### [AIM OF THE TASK]
In exact form, set down only those lines of the material that run from its first line to the line with "The image size is (1093, 689).", inclusive.

(EXTRACTED ENTRIES Opens)

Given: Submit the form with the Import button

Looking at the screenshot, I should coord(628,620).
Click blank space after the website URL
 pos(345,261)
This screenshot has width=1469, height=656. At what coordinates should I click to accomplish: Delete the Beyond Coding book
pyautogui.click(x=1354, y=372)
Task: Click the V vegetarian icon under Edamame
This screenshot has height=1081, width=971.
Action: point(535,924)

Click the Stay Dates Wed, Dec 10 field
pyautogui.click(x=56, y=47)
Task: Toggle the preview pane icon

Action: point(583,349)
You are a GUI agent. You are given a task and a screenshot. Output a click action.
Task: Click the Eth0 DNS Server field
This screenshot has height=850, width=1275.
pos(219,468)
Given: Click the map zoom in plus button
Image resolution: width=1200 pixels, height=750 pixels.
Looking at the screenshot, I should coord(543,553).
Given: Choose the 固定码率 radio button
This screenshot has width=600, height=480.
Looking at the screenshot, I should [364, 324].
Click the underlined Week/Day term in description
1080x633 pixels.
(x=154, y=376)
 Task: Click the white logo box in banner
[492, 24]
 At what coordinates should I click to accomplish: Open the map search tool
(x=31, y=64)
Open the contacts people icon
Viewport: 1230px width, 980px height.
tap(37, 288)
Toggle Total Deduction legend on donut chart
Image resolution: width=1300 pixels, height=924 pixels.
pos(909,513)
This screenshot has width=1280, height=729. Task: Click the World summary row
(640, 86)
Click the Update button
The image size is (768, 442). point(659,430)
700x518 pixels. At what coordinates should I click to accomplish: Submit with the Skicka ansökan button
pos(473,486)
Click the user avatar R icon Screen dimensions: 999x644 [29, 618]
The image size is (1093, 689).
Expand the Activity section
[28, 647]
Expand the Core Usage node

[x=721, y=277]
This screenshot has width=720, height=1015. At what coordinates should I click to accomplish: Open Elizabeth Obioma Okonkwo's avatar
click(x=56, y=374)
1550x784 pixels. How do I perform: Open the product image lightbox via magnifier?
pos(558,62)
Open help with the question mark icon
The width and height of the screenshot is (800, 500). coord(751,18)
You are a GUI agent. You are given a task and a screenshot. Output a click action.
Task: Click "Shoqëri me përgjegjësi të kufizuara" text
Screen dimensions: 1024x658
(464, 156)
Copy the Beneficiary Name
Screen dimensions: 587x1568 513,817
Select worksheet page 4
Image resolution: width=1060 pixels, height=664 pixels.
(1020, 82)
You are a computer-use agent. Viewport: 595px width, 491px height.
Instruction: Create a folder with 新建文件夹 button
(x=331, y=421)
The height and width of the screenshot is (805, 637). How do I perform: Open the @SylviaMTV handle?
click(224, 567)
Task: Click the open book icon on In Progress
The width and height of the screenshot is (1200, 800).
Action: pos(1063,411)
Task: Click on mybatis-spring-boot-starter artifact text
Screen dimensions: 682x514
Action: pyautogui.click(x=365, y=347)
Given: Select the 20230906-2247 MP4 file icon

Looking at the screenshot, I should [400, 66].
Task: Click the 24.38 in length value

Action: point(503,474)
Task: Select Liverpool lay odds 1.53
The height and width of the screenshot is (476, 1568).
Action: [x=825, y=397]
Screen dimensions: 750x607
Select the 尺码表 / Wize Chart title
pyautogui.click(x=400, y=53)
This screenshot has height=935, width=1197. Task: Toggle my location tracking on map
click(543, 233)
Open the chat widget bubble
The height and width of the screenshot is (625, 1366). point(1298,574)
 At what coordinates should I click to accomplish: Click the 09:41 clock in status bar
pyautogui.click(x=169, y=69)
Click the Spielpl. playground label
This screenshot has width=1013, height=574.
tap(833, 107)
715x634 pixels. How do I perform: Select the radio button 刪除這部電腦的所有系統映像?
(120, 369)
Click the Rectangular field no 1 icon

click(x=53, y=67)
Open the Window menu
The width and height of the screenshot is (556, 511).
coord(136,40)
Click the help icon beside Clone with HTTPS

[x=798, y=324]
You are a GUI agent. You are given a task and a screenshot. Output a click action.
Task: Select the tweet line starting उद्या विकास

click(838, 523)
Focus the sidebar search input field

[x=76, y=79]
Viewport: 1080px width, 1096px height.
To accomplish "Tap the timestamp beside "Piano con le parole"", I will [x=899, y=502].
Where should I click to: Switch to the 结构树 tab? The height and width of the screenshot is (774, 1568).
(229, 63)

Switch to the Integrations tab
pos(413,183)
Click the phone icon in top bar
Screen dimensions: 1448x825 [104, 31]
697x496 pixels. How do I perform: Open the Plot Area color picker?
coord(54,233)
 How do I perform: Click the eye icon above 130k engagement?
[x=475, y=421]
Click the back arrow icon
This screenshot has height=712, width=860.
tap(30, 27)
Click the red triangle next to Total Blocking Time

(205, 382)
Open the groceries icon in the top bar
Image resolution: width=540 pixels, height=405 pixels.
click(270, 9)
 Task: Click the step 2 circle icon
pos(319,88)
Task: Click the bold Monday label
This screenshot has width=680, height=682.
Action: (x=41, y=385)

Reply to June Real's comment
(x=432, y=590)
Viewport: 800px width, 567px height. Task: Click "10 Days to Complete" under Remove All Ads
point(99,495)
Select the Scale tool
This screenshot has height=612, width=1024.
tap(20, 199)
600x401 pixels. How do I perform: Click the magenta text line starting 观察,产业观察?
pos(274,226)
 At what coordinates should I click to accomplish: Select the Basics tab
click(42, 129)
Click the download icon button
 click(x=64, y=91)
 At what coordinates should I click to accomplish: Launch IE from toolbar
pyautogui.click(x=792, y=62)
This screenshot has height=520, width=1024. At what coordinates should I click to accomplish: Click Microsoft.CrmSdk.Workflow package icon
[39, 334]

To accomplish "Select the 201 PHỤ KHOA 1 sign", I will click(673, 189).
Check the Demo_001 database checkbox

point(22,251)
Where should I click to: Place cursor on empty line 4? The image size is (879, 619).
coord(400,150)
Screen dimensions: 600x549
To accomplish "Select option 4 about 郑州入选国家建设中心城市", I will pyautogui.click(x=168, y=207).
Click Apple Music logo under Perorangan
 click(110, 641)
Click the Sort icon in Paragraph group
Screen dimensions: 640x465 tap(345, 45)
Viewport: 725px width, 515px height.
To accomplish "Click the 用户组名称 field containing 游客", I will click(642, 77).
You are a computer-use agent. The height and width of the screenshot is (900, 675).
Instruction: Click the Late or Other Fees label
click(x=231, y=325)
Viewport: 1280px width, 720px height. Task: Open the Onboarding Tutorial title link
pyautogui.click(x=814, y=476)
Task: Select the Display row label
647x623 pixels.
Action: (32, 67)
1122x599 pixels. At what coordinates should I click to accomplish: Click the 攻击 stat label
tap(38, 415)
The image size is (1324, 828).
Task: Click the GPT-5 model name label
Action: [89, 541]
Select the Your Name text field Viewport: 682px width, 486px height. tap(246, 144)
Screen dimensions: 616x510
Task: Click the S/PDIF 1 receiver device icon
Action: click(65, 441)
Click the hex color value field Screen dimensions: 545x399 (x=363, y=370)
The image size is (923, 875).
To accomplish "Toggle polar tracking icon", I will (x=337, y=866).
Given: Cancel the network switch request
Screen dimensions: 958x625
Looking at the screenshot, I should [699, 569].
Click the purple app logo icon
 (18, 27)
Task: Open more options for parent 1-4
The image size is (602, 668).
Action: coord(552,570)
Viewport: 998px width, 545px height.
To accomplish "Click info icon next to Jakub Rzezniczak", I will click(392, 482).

(EXTRACTED ENTRIES Closes)

### [SOLUTION BELOW]
Given: Submit the form with the Import button

Looking at the screenshot, I should coord(628,620).
Click blank space after the website URL
 pos(345,261)
This screenshot has width=1469, height=656. At what coordinates should I click to accomplish: Delete the Beyond Coding book
pyautogui.click(x=1354, y=372)
Task: Click the V vegetarian icon under Edamame
This screenshot has height=1081, width=971.
Action: point(535,924)

Click the Stay Dates Wed, Dec 10 field
pyautogui.click(x=56, y=47)
Task: Toggle the preview pane icon

Action: point(583,349)
You are a GUI agent. You are given a task and a screenshot. Output a click action.
Task: Click the Eth0 DNS Server field
This screenshot has height=850, width=1275.
pos(219,468)
Given: Click the map zoom in plus button
Image resolution: width=1200 pixels, height=750 pixels.
Looking at the screenshot, I should coord(543,553).
Given: Choose the 固定码率 radio button
This screenshot has width=600, height=480.
Looking at the screenshot, I should [364, 324].
Click the underlined Week/Day term in description
1080x633 pixels.
(x=154, y=376)
 Task: Click the white logo box in banner
[492, 24]
 At what coordinates should I click to accomplish: Open the map search tool
(x=31, y=64)
Open the contacts people icon
Viewport: 1230px width, 980px height.
tap(37, 288)
Toggle Total Deduction legend on donut chart
Image resolution: width=1300 pixels, height=924 pixels.
pos(909,513)
This screenshot has width=1280, height=729. Task: Click the World summary row
(640, 86)
Click the Update button
The image size is (768, 442). point(659,430)
700x518 pixels. At what coordinates should I click to accomplish: Submit with the Skicka ansökan button
pos(473,486)
Click the user avatar R icon Screen dimensions: 999x644 [29, 618]
The image size is (1093, 689).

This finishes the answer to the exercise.